> _Supplied records_
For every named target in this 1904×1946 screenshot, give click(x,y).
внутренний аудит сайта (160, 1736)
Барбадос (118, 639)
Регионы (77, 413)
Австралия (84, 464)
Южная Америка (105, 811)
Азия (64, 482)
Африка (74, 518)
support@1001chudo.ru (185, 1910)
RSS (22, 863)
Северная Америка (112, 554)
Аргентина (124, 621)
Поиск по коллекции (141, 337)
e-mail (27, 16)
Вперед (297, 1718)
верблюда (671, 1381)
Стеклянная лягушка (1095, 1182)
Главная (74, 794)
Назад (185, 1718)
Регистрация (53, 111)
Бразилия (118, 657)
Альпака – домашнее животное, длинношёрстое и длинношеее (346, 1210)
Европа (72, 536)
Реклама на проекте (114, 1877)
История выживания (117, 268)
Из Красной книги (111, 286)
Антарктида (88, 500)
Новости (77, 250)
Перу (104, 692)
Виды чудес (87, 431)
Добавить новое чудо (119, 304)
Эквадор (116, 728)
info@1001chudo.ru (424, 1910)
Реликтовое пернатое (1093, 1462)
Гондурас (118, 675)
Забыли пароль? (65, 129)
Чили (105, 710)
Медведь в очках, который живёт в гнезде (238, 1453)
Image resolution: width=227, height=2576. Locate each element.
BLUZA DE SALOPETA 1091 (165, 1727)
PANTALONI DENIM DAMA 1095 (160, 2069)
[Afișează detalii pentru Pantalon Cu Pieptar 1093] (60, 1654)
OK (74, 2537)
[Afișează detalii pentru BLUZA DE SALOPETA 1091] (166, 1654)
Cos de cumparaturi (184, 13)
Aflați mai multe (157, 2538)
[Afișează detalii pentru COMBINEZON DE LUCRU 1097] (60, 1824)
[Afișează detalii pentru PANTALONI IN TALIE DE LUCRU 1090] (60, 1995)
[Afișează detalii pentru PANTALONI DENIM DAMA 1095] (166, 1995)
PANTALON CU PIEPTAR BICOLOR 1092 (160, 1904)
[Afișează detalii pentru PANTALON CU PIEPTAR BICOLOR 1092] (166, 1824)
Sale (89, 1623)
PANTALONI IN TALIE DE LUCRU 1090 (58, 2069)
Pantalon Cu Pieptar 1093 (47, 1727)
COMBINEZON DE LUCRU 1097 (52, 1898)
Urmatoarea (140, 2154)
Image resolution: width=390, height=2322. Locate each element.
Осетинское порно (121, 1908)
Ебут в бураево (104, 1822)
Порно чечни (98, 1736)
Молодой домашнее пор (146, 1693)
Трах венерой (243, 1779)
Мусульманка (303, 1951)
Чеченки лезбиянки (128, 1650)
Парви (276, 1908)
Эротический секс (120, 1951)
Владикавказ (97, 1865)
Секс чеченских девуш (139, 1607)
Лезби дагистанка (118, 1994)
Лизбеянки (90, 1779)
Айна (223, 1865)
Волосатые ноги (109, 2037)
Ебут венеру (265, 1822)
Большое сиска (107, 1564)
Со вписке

> _What you have to do_
Each line above that holds the string "DAMA" should be copied and shown.

> _Task output_
PANTALONI DENIM DAMA 1095 (160, 2069)
[Afișează detalii pentru PANTALONI DENIM DAMA 1095] (166, 1995)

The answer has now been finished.